• _Task requirements_:
Rewrite the listing lines starting with the one that contains "Select iteration 1 of the solution" and going on through the one that contains "pyautogui.click(x=280, y=70)", changing "Screen dimensions" to "Display size" and keeping everything else unchanged. Give back only those lines.

[start Supplied data]

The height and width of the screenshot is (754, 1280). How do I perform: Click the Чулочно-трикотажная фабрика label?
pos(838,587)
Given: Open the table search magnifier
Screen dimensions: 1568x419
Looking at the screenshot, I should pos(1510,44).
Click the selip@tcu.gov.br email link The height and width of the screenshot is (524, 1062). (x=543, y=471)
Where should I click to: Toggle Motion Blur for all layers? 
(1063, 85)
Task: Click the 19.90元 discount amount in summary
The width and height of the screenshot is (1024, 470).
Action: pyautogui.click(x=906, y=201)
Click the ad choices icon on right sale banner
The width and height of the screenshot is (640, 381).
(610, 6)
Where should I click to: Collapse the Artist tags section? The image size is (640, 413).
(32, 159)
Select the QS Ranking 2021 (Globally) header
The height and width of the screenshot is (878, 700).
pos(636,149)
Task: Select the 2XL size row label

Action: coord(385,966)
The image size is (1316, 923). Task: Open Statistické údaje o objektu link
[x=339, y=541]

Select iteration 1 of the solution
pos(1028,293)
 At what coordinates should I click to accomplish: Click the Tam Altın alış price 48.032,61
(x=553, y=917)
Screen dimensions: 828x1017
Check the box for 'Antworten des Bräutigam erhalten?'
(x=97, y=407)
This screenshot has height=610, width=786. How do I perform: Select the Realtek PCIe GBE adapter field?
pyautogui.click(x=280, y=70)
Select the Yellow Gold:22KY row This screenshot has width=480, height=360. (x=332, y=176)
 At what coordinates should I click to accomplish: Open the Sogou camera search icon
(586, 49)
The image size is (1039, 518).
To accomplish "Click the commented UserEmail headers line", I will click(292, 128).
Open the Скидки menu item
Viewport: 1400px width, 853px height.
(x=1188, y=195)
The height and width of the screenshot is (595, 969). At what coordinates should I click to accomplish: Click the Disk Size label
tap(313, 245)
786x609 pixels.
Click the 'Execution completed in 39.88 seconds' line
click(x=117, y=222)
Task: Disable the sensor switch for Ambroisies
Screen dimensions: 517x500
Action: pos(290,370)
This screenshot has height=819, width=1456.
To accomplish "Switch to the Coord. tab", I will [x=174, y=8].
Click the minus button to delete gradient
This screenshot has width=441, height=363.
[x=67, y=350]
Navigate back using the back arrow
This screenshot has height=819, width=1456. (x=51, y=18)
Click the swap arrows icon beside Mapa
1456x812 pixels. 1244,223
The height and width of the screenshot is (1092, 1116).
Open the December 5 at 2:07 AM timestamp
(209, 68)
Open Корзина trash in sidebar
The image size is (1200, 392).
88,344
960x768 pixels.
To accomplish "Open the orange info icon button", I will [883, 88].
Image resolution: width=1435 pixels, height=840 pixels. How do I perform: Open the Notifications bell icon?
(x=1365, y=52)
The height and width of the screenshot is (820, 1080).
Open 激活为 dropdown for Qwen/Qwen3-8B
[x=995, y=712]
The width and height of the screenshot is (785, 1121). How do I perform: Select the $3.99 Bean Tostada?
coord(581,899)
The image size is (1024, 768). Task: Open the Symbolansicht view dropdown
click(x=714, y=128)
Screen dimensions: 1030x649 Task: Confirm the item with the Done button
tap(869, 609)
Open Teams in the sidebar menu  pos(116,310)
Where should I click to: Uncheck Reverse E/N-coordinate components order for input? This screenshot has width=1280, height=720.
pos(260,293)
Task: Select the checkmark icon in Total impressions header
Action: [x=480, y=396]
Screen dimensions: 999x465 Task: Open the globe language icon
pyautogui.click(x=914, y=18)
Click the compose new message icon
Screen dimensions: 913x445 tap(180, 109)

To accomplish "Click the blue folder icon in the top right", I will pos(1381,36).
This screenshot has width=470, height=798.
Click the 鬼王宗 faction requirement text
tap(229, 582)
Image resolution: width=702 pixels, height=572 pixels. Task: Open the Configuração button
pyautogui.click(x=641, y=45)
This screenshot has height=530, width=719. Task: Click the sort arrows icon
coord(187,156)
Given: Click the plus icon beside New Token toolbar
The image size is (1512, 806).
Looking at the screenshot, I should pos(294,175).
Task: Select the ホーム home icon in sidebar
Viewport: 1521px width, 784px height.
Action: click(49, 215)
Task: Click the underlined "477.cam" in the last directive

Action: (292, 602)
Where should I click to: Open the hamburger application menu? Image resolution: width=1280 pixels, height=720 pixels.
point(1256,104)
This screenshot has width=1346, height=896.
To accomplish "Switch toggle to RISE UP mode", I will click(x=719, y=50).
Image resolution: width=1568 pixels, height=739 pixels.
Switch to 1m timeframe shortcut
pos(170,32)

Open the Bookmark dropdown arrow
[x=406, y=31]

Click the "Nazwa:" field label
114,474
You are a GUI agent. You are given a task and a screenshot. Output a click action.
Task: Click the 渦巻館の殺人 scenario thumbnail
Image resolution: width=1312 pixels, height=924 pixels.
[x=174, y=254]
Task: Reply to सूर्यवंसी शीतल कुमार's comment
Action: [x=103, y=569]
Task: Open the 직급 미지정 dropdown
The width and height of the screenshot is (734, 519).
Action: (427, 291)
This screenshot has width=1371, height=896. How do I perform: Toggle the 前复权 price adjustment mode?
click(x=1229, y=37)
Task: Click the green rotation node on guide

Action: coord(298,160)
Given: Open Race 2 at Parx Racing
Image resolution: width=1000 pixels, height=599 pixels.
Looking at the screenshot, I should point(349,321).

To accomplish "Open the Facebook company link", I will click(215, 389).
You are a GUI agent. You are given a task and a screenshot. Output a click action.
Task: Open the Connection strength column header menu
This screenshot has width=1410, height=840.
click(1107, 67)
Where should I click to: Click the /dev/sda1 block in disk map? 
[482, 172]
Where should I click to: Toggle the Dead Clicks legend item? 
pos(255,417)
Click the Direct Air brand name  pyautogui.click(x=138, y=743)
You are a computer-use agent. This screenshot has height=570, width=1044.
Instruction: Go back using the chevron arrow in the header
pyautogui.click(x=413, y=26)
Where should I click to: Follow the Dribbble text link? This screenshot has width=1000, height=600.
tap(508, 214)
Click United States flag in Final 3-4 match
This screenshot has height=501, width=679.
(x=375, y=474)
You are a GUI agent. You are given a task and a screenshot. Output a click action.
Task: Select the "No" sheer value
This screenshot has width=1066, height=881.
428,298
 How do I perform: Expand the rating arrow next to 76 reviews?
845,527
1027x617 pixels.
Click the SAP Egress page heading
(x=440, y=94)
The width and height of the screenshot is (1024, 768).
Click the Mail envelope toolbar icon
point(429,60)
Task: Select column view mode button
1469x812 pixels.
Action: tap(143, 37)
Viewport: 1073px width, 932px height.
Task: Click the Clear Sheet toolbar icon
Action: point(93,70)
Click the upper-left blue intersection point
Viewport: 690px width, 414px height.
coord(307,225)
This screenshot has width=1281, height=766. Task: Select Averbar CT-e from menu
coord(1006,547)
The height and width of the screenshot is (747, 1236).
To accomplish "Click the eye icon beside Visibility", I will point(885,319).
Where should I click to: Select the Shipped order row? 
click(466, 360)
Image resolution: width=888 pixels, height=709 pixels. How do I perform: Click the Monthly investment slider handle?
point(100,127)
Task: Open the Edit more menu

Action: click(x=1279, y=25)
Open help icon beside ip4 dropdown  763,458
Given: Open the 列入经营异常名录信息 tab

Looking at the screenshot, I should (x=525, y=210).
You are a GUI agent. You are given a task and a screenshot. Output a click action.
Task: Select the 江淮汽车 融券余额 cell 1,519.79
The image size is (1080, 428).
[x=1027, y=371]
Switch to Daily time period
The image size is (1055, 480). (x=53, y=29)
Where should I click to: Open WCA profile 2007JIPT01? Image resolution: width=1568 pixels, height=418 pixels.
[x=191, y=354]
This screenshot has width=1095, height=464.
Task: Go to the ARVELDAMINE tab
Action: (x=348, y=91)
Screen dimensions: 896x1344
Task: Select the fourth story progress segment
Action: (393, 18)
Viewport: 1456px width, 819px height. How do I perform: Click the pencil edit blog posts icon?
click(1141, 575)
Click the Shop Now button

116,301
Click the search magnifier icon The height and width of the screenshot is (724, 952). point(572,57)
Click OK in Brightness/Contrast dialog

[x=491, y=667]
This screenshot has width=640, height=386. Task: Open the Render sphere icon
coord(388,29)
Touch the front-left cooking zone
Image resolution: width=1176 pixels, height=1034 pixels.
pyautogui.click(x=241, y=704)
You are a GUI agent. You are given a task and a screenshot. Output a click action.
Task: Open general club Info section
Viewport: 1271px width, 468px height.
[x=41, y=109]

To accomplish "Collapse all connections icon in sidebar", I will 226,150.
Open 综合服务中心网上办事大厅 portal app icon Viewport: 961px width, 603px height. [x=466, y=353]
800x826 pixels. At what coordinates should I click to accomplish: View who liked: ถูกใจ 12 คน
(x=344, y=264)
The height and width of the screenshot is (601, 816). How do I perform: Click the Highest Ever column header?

[end Supplied data]

• _Task response_:
Select iteration 1 of the solution
pos(1028,293)
 At what coordinates should I click to accomplish: Click the Tam Altın alış price 48.032,61
(x=553, y=917)
Display size: 828x1017
Check the box for 'Antworten des Bräutigam erhalten?'
(x=97, y=407)
This screenshot has height=610, width=786. How do I perform: Select the Realtek PCIe GBE adapter field?
pyautogui.click(x=280, y=70)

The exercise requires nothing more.